• Required task: Rewrite the rows below with "GUI agent" changed to "screen assistant" throughout, leaving everything else as it is.

%%

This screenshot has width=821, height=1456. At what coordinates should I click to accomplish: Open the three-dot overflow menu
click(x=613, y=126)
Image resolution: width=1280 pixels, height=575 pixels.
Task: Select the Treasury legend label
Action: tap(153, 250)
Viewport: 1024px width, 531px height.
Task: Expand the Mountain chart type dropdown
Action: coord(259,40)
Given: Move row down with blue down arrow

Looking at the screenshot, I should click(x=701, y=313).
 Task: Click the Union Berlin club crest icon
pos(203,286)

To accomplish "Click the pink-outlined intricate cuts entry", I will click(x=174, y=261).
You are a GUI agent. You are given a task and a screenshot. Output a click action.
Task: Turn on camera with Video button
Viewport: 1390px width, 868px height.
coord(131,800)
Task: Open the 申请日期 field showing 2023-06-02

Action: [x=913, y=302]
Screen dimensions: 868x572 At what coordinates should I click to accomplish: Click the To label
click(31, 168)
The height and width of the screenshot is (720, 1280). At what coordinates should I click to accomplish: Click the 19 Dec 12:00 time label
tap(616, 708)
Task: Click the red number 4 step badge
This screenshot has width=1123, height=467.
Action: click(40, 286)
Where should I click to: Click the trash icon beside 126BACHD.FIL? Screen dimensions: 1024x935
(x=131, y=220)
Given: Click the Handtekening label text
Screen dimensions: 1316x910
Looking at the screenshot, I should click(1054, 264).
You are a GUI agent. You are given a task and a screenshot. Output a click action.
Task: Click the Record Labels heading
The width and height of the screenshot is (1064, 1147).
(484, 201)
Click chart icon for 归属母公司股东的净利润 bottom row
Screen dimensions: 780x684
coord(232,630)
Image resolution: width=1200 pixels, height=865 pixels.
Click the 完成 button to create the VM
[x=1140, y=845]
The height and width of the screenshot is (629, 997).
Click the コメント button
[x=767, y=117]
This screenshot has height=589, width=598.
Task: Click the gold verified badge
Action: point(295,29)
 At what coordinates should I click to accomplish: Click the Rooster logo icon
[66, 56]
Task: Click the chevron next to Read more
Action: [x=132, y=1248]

%%

• Result of the task:
This screenshot has width=821, height=1456. At what coordinates should I click to accomplish: Open the three-dot overflow menu
click(x=613, y=126)
Image resolution: width=1280 pixels, height=575 pixels.
Task: Select the Treasury legend label
Action: tap(153, 250)
Viewport: 1024px width, 531px height.
Task: Expand the Mountain chart type dropdown
Action: coord(259,40)
Given: Move row down with blue down arrow

Looking at the screenshot, I should click(x=701, y=313).
 Task: Click the Union Berlin club crest icon
pos(203,286)

To accomplish "Click the pink-outlined intricate cuts entry", I will click(x=174, y=261).
You are a screen assistant. You are given a task and a screenshot. Output a click action.
Task: Turn on camera with Video button
Viewport: 1390px width, 868px height.
coord(131,800)
Task: Open the 申请日期 field showing 2023-06-02

Action: [x=913, y=302]
Screen dimensions: 868x572 At what coordinates should I click to accomplish: Click the To label
click(31, 168)
The height and width of the screenshot is (720, 1280). At what coordinates should I click to accomplish: Click the 19 Dec 12:00 time label
tap(616, 708)
Task: Click the red number 4 step badge
This screenshot has width=1123, height=467.
Action: click(40, 286)
Where should I click to: Click the trash icon beside 126BACHD.FIL? Screen dimensions: 1024x935
(x=131, y=220)
Given: Click the Handtekening label text
Screen dimensions: 1316x910
Looking at the screenshot, I should click(1054, 264).
You are a screen assistant. You are given a task and a screenshot. Output a click action.
Task: Click the Record Labels heading
The width and height of the screenshot is (1064, 1147).
(484, 201)
Click chart icon for 归属母公司股东的净利润 bottom row
Screen dimensions: 780x684
coord(232,630)
Image resolution: width=1200 pixels, height=865 pixels.
Click the 完成 button to create the VM
[x=1140, y=845]
The height and width of the screenshot is (629, 997).
Click the コメント button
[x=767, y=117]
This screenshot has height=589, width=598.
Task: Click the gold verified badge
Action: point(295,29)
 At what coordinates should I click to accomplish: Click the Rooster logo icon
[66, 56]
Task: Click the chevron next to Read more
Action: [x=132, y=1248]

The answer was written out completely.